● **EXTRACTED MATERIAL**:

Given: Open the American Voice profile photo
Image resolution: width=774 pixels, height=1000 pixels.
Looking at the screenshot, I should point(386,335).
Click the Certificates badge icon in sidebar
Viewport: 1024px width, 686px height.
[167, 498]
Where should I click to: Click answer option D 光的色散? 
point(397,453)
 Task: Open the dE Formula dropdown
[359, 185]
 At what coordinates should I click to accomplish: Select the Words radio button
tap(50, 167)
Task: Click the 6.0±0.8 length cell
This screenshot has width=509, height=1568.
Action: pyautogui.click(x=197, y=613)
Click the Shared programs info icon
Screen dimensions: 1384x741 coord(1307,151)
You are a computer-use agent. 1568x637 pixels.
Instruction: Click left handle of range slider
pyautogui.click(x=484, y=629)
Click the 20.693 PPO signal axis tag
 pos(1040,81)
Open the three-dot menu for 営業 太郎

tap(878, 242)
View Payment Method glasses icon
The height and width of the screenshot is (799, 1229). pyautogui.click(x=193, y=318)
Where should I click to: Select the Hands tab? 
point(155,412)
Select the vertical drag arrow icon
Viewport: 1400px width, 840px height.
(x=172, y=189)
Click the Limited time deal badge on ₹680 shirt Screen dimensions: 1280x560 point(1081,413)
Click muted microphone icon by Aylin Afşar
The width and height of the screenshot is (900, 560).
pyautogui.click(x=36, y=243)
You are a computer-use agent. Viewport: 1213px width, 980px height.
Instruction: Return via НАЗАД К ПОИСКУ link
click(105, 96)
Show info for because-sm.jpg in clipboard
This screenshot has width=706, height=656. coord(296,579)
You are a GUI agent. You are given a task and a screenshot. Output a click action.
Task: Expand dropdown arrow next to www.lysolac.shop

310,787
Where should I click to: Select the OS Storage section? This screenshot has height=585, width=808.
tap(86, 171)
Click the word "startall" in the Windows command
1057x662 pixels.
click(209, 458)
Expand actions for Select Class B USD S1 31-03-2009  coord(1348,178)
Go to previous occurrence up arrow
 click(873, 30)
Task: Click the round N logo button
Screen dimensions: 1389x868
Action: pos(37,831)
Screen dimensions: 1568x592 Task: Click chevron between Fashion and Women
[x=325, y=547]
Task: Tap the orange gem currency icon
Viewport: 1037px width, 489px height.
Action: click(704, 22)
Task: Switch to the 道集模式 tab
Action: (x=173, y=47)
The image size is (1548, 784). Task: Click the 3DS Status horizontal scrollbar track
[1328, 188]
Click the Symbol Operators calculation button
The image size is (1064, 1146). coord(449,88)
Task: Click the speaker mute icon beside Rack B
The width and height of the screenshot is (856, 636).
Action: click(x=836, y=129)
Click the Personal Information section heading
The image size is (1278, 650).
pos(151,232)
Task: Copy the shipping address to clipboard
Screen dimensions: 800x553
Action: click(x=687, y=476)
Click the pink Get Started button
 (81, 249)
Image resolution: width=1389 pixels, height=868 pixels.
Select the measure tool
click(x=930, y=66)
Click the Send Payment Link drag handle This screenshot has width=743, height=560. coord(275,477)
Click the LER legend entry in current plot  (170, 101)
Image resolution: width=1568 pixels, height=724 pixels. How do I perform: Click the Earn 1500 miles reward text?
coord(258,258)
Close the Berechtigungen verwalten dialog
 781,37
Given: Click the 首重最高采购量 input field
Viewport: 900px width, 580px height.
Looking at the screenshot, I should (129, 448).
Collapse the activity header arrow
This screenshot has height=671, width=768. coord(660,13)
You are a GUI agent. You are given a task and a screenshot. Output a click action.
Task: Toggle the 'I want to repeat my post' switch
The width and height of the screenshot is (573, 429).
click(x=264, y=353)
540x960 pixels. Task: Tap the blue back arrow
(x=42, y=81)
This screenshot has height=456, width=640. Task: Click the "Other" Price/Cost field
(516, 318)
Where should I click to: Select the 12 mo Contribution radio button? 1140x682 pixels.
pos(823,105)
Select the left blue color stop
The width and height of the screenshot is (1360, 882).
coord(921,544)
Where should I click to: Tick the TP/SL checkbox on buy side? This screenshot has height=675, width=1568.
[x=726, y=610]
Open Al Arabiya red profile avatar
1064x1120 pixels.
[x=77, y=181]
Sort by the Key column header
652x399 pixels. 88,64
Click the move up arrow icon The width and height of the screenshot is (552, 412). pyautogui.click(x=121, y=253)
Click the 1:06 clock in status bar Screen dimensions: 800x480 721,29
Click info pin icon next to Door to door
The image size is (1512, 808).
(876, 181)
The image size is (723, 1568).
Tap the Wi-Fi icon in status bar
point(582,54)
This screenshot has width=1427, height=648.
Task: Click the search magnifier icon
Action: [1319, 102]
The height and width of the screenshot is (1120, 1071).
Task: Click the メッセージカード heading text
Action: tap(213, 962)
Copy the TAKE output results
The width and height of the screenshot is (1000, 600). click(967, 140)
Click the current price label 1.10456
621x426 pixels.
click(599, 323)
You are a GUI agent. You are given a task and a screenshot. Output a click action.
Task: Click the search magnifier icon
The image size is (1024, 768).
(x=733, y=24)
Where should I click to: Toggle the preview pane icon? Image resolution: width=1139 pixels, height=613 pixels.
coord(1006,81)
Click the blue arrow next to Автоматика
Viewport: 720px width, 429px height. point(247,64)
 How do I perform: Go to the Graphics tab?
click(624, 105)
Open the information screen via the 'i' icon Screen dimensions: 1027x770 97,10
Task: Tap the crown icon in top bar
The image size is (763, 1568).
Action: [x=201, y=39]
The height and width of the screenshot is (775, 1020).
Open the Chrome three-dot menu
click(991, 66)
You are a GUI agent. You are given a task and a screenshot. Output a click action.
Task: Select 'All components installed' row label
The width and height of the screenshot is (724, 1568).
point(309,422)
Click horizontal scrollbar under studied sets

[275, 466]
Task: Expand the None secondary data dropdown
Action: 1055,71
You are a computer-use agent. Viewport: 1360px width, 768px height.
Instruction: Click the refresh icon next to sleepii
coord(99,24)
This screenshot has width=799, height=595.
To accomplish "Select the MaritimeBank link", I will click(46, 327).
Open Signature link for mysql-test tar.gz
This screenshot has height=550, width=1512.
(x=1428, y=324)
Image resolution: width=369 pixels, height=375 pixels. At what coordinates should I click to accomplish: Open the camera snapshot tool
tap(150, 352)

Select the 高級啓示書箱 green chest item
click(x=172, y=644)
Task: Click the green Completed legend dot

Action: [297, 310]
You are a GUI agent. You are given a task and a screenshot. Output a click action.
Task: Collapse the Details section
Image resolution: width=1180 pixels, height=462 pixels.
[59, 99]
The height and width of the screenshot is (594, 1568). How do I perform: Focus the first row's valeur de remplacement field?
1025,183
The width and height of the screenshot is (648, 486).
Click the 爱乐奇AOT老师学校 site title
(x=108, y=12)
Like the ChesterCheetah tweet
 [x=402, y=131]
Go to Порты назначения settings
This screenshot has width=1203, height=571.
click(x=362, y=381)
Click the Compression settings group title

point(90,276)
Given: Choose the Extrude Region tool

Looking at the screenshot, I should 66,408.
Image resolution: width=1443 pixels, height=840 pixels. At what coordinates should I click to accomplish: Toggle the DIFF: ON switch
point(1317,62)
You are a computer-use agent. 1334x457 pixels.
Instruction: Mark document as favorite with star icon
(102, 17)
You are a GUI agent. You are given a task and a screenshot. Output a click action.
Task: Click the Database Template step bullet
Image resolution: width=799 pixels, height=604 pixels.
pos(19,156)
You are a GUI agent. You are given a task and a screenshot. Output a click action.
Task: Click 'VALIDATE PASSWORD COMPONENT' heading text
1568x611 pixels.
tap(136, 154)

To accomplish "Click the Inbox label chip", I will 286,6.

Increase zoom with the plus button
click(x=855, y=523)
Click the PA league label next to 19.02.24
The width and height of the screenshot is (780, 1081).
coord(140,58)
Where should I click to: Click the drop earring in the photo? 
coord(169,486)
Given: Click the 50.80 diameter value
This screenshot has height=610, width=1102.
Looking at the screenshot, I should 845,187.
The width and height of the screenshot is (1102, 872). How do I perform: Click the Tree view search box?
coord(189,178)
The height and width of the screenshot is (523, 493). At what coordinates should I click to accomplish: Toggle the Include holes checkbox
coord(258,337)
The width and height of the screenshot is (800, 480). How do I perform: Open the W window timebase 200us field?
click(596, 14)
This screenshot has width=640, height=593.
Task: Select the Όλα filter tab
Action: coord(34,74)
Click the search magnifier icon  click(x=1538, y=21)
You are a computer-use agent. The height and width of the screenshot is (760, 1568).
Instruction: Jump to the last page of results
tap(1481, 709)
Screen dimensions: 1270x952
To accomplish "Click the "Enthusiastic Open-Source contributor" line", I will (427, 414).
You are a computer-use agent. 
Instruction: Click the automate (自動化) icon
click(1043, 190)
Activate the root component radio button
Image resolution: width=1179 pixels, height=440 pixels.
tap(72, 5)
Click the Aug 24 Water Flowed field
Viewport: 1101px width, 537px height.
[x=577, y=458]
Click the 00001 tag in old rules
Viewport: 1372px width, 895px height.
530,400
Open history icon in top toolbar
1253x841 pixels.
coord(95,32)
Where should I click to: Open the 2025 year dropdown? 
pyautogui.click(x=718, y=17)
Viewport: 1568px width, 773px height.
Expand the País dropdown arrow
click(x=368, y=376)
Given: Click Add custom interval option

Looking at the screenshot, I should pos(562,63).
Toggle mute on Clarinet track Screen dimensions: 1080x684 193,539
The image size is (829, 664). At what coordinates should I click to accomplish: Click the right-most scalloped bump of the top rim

● **WORK REQUEST**: Please give back the records exactly as written, beginning at the first line and including the line that holds "Task: Tap the orange gem currency icon" as the last.

● **EXPECTED OUTPUT**:
Given: Open the American Voice profile photo
Image resolution: width=774 pixels, height=1000 pixels.
Looking at the screenshot, I should point(386,335).
Click the Certificates badge icon in sidebar
Viewport: 1024px width, 686px height.
[167, 498]
Where should I click to: Click answer option D 光的色散? 
point(397,453)
 Task: Open the dE Formula dropdown
[359, 185]
 At what coordinates should I click to accomplish: Select the Words radio button
tap(50, 167)
Task: Click the 6.0±0.8 length cell
This screenshot has width=509, height=1568.
Action: pyautogui.click(x=197, y=613)
Click the Shared programs info icon
Screen dimensions: 1384x741 coord(1307,151)
You are a computer-use agent. 1568x637 pixels.
Instruction: Click left handle of range slider
pyautogui.click(x=484, y=629)
Click the 20.693 PPO signal axis tag
 pos(1040,81)
Open the three-dot menu for 営業 太郎

tap(878, 242)
View Payment Method glasses icon
The height and width of the screenshot is (799, 1229). pyautogui.click(x=193, y=318)
Where should I click to: Select the Hands tab? 
point(155,412)
Select the vertical drag arrow icon
Viewport: 1400px width, 840px height.
(x=172, y=189)
Click the Limited time deal badge on ₹680 shirt Screen dimensions: 1280x560 point(1081,413)
Click muted microphone icon by Aylin Afşar
The width and height of the screenshot is (900, 560).
pyautogui.click(x=36, y=243)
You are a computer-use agent. Viewport: 1213px width, 980px height.
Instruction: Return via НАЗАД К ПОИСКУ link
click(105, 96)
Show info for because-sm.jpg in clipboard
This screenshot has width=706, height=656. coord(296,579)
You are a GUI agent. You are given a task and a screenshot. Output a click action.
Task: Expand dropdown arrow next to www.lysolac.shop

310,787
Where should I click to: Select the OS Storage section? This screenshot has height=585, width=808.
tap(86, 171)
Click the word "startall" in the Windows command
1057x662 pixels.
click(209, 458)
Expand actions for Select Class B USD S1 31-03-2009  coord(1348,178)
Go to previous occurrence up arrow
 click(873, 30)
Task: Click the round N logo button
Screen dimensions: 1389x868
Action: pos(37,831)
Screen dimensions: 1568x592 Task: Click chevron between Fashion and Women
[x=325, y=547]
Task: Tap the orange gem currency icon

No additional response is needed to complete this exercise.